The other bit I missed that happened in October was that the US provided Special Drawings Rights (SDRs) to Argentina so that it could make an interest payment to the IMF (if you don’t know what SDRs are, check out the primer). (Somewhat confusingly, a CRS report said that the US provided “dollar liquidity support to Argentina through transactions in international reserve assets held at the IMF,” but in fact the transaction was a sale of SDRs from the US perspective in exchange for dollars.)
From the October 2025 ESF Financial Statement (my emphasis):
The Special Drawing Rights Act of 1968 authorizes the United States to purchase, sell, and hold Special Drawing Rights (SDRs) through the Exchange Stabilization Fund "ESF". In October 2025, Treasury, through the ESF, sold SDR 641 million to Argentina in exchange for $872 million. The proceeds from the sale were invested in Nonmarketable U.S. Treasury Securities. As of October 31, 2025, U.S. SDR Holdings were SDR 127 billion. Changes in both SDR Holdings and SDR Allocations reflect changes in the foreign exchange rate.

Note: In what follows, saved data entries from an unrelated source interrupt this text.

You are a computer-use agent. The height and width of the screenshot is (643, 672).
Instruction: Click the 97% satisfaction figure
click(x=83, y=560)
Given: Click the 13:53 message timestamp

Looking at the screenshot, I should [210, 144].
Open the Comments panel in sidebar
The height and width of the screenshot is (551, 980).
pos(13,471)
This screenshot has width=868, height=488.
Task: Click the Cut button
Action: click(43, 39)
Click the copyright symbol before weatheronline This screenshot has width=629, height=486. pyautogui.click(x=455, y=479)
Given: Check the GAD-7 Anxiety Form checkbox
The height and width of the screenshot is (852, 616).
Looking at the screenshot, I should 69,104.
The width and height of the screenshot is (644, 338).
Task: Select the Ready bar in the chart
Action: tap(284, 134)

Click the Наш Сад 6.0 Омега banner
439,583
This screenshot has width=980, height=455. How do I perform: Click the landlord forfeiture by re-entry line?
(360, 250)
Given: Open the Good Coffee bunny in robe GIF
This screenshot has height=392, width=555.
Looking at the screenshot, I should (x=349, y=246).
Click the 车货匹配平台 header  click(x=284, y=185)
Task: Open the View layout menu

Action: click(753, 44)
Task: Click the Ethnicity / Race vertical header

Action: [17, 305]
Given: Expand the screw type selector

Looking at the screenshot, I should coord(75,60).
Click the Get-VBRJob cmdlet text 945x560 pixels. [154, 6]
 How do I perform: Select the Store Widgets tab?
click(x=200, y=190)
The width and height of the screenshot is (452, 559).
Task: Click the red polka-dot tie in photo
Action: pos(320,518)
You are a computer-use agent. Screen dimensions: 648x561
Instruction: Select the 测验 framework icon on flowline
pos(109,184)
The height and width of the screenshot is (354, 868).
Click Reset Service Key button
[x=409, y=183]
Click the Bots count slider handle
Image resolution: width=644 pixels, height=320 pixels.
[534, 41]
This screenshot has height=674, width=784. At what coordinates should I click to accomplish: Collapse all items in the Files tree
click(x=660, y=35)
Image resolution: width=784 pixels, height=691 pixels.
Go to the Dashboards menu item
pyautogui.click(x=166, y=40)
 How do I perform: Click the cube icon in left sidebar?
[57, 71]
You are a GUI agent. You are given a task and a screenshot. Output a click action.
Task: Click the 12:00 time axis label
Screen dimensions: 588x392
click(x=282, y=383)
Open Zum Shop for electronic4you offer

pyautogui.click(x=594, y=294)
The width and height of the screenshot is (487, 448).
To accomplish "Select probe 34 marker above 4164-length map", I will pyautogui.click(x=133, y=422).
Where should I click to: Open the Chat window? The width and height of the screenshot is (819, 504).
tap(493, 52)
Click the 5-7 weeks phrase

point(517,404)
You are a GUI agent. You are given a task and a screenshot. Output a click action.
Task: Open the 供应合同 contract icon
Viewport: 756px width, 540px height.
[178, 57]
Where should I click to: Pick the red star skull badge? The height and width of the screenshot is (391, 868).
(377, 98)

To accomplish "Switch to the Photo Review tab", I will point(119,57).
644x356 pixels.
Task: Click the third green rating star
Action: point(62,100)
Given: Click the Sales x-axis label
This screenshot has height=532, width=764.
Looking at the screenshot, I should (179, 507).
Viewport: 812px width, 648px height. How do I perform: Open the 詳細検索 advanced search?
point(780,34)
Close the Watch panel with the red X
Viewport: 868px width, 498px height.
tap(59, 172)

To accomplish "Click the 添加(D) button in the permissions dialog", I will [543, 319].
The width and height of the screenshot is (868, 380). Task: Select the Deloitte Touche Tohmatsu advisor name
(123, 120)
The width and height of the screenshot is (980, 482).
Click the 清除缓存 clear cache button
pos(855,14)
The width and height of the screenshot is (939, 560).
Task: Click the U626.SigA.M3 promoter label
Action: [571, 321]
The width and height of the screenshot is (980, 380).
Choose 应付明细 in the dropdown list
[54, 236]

So, my read is that (1) in October the BCRA draws ($2.5 billion) dollars from the ESF swap; and then (2) swaps back $872 million of that for SDRs to make its IMF payments; and finally (3) unwinds the swap transaction in December.
I don’t know, I can’t keep up with Argentina, but it looks like this has settled for now (?). Will we get more details on the ESF swap? Why didn’t the BCRA use it for the $3 billion it got from the repo market? What’s the rate on this thing?
Tokyo Drift?
If you were unfortunate enough to be on X (the artist formerly known as Twitter) or, even worse, LinkedIn, late last month, you’d know that folks online were talking about the New York Fed performing “rate checks” on USDJPY. (I even saw one crypto person claim, incredibly, that the Fed might “crash the dollar by 50%.”) Rate checks are basically when a central bank asks to get quotes on an exchange rate from commercial banks, sometimes allowing or instructing them to let the market know they might be mulling an intervention (i.e., to some degree jawboning the exchange rate). Now that we have the minutes from the January FOMC meeting, we do have the disclosure of this happening (my emphasis):
In the days leading up to the meeting, the dollar had depreciated markedly after reports that the Desk had made requests for indicative quotes, known as "rate checks," on the dollar–yen exchange rate. The manager noted that the Desk had requested those quotes solely on behalf of the U.S. Treasury in the Federal Reserve Bank of New York's role as the fiscal agent for the U.S.
And then, Scott Bessent said the US would “absolutely not” intervene in the yen and reiterated the time-tested strong dollar policy. Oh well, so much for the drama. Hopefully nobody reading this got caught going the wrong direction in a USDJYP trade (sorry if you did, it seemed reasonable). So, what is Treasury’s dollar policy?
Nothing much happens
Things in the rest of the world seemed quiet, according to the Report. We’ll all be glad to hear that offshore dollar funding markets are in rude health. Carry traders are at it again in EMs. One other interesting thing happened recently, though, outside of the Report at hand: there was some FIMA Repo activity: balances were up in the first week of February to $3 billion. Here’s a chart:
I am unaware of any public reporting on this or any chatter, so my guess would be that this recent draw was pretty routine—if so, good to know the pipes still work.